Friday, December 10, 2010

Weekday At Bernie's


As I write this, Senator Bernie Sanders is doing his version of a filibuster, with the occasional help of some friends. He's been at it about five hours, honoring the rules of the Senate instead of using them cynically, and making nothing but strong and compelling points about the unwisdom of renewing tax cuts for the very wealthy. Listing the many needs of our country going wanting, enumerating the numbers of businesses not paying any taxes (Exxon Mobil made $19 billion last year, paid zero taxes, and got a tax rebate of $150 million!), documenting the increasing disparities between rich and poor and its effect on the economy, the diminution in education funding, he's making a compelling and incontrovertible case. He ain't reading the phonebook. One after another, the facts flow: we're behind the world in every important category. Significantly. Shamefully. Self-destructively.

It is, of course, falling on absent Republican ears. Teabaggers don't care. The occasional commenters here who are outraged by the idea of restoring reasonable tax rates, will remain unconvinced, even if they were to watch and listen.

The disconnect between claims of fiscal responsibility by the right and their evangelical belief in tax cuts for those that don't need them will continue to be ignored by voters, reporters, and the RWS™.

It's not a complicated concept. It's as obvious as Glenn Beck's demagoguery. The Bush tax cuts went too far. The Bush tax cuts went too far. The Bush tax cuts went too far. Period. Even Ronald Reagan's chief economic adviser and budget director agree. If allowing the very wealthy to keep their current tax rates would create jobs, why hasn't it happened, ten years down the road? The spending cuts required to finance the cuts would be devastating to infrastructure, education, safety net, even (maybe -- I'm not convinced) the military.

I fully agree there was a time when tax rates were far too high. (Those times, generally, were under Republican presidents. Reagan, after he cut them too drastically, went on to become one of the greatest tax-raisers of all time. For the record. And to his credit for recognizing he'd gone too far.) But the scalded screaming at this time is simply indefensible. We're not talking about going back even to Reagan's rates. Contrary to the disinformation campaign of Fox "news" and the RWS™, it's not about either hating or punishing the rich. It's about getting back (toward. We have a long way to get "back") to a modicum of sanity. People argue for a flat tax, the end of most deductions, and claim it's more fair. Decent argument, even though I've never seen a convincing crunching of the numbers. But as long as we have progressive tax rates the most wealthy will have a higher rate at the top. To me, it's sensible and fair, and well-established. Were the Bush rates on the rich, which have been a large factor in our imminent demise, to expire, we'd simply get back to the Clinton era, when the rich did fine indeed.

President Obama says, and he's probably got a point, "show me the votes." He says he thinks it's indefensible and damaging to continue the current rates for the very wealthy; but he claims there aren't the votes to change it. He may be right, in which case perhaps there really is no choice.
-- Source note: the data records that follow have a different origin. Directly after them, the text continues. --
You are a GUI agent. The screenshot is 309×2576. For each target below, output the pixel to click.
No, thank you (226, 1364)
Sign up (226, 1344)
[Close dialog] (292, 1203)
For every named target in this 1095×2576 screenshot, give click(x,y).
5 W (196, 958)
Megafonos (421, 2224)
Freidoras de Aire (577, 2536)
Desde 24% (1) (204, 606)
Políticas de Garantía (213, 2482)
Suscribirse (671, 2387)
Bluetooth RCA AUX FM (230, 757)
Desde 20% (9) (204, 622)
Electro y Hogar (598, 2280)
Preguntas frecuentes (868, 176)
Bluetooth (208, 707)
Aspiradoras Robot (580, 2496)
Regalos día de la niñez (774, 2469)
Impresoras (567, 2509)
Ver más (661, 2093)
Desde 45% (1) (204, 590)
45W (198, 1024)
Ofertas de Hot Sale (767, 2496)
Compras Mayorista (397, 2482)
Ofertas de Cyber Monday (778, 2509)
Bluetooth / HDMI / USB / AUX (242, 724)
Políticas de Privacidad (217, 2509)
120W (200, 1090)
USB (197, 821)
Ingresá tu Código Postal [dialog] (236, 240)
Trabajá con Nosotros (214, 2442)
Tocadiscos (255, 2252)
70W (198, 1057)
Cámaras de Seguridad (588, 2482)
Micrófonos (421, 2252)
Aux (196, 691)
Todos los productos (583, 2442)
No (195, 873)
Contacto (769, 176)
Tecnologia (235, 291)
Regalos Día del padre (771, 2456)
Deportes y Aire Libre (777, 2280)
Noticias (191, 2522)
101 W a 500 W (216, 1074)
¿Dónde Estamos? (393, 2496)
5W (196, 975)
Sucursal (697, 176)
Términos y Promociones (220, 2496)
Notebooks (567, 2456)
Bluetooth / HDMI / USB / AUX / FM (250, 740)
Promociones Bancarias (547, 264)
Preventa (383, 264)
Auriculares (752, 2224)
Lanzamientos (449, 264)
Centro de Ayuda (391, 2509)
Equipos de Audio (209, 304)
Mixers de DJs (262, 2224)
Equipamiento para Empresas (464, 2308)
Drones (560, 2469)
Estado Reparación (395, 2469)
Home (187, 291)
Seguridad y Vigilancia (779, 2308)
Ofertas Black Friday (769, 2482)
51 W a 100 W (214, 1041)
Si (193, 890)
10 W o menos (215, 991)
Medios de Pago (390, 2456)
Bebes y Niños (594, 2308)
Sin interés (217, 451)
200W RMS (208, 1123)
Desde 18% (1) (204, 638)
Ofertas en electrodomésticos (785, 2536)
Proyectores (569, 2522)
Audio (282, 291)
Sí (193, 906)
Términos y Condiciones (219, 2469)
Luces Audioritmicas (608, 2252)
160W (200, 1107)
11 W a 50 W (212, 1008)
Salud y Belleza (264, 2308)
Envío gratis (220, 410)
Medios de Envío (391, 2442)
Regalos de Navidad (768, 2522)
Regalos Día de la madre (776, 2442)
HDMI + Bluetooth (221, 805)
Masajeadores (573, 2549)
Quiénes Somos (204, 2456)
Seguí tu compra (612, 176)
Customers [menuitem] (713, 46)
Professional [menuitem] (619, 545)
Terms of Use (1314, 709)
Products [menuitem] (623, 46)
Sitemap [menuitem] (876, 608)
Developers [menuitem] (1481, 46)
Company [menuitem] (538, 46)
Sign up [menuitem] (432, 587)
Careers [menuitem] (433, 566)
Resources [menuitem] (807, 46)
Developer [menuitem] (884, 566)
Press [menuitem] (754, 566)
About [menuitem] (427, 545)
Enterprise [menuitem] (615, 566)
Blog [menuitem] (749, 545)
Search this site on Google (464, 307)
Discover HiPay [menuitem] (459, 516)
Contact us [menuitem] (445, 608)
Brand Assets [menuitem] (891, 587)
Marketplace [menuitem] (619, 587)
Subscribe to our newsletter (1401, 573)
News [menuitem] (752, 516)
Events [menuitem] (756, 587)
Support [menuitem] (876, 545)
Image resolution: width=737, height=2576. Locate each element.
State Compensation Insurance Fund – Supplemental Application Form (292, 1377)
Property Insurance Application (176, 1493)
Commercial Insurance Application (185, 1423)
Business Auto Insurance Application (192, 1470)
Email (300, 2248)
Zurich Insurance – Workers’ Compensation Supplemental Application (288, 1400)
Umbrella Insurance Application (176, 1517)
But what does that say about our democracy and its ability to govern itself, to provide leadership and smart choices when they are most needed? Loudly and undeniably, it says we're on the way to becoming a failed state. If there's any hope -- and the recent election suggests the opposite -- it's in the flickering possibility that people, voters, could find the wherewithal to reject the ways in which they're being manipulated, tricked, deluded, and overtly lied to by the right-wing propagandists and raise their voices.

Sadly, such a sea change would also require deeper thinking and the sort of actual patriotism and, yes, perhaps, Christian charity, of which they've shown themselves, in numbers enough to be meaningful, constitutionally incapable.

You go, Bernie. Would that people could hear. And call their senators. Email them. Raise hell.